Process - when to update. The most underrated dimension. Cole put it precisely at OME: the hardest part of memory isn’t retrieving what you need, it’s updating the stale stuff in time. The classic risk - the agent digs up last quarter’s goals and takes them for current. Then memory doesn’t help, it hurts.

So it’s important to understand what exactly you put into memory and how you handle updates. I split it into two types. Static - what changes rarely: rules, style, how the project is built, stable facts about you; think it through once and don’t touch it for a long time. Dynamic - what lives its own life: quarterly goals, current priorities, task status. That’s what you shouldn’t dump into shared memory. Changing things are better kept in separate files, updated by hand, and reviewed periodically: a stale goal is better rewritten or flagged than left for the agent as a live fact. The very split into types removes the main pain - memory stops quietly slipping the past in as the present.
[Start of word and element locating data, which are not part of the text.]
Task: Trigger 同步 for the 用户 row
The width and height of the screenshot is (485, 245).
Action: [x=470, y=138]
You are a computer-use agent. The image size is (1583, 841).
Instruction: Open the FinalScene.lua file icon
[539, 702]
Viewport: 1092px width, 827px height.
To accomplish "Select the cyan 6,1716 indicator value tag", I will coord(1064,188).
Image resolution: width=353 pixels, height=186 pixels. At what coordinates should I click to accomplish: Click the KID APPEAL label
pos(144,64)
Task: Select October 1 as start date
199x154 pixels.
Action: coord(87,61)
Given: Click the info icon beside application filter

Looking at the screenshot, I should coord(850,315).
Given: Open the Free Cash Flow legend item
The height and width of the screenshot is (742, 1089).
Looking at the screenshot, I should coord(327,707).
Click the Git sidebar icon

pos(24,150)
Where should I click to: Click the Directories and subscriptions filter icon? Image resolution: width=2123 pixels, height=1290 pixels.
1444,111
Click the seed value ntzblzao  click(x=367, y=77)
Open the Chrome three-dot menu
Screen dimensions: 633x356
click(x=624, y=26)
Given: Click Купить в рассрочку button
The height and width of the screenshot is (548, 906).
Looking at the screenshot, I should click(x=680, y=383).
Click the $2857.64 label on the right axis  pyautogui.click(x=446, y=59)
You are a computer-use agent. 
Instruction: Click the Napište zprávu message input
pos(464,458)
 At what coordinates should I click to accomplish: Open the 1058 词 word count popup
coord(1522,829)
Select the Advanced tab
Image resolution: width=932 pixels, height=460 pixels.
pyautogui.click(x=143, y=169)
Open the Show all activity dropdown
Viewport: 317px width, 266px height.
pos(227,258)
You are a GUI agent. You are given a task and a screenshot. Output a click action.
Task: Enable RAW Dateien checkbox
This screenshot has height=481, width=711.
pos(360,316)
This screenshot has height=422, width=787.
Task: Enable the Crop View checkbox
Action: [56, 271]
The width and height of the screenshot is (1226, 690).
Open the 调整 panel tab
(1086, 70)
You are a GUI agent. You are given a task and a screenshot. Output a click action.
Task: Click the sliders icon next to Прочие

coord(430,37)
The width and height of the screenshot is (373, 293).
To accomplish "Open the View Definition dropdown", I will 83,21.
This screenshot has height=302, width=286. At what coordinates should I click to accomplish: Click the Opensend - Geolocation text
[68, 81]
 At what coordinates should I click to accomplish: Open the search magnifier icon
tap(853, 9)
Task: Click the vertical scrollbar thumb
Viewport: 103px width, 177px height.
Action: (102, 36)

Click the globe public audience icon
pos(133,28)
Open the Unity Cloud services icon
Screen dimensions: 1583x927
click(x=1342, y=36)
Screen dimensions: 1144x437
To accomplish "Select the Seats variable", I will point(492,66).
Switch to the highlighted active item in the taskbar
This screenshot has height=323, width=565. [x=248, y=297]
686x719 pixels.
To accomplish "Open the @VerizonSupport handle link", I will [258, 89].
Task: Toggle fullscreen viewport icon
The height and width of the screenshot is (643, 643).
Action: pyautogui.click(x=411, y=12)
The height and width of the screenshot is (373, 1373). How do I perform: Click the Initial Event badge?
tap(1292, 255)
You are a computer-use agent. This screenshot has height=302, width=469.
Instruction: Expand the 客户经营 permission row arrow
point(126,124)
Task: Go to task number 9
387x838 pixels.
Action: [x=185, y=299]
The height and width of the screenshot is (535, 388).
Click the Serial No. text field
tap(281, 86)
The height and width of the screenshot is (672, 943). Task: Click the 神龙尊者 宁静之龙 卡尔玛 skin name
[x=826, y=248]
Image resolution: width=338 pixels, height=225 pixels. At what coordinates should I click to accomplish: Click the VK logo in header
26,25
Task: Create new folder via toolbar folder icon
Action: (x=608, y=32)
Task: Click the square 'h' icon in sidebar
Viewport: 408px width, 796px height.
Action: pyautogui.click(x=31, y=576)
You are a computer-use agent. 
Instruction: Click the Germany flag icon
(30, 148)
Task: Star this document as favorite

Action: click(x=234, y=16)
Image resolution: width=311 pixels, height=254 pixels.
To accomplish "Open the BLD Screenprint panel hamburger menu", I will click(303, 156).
A separate layer is the memory the agent maintains itself, not you, on top of your files rather than instead of them. In Claude Code this is auto-memory: on by default since version 2.1.59, it lives in ~/.claude/projects/<project>/memory/, and the agent decides for itself what’s worth recording. And it doesn’t wait until the end of the session - it can capture something important right in the middle of work, at key moments; at startup only the first ~200 lines of the index MEMORY.md are pulled into context, the rest is read on demand. Codex has its own store (~/.codex/memories/, optional), Gemini an experimental one with manual confirmation. This is worth keeping in mind when you move: every harness has its own memory it maintains in parallel with your files. But it too is just files in a known folder, so if you want, you can take it and wire it into the new harness.

Starting in manual mode is fine here, and often even better. While you’re building memory up, top it off after every meaningful session or just ask the agent to record the takeaways, and turn the repeated action into an “update memory from the work” skill. That way you see for yourself what should change and when. And once the update logic settles, you put it on autopilot - a hook at the end of the session. Cole went further and built “dreaming”: on a schedule, a hook reads the daily log of all conversations and promotes the important bits into the main memory file - machine consolidation, the way the brain sorts thoughts in sleep. The industry moved the same way: Anthropic shipped its own dreaming for managed agents, and in academia the paper “Storage Is Not Memory” argues that meaning should be extracted not at ingestion but at retrieval, and events stored verbatim.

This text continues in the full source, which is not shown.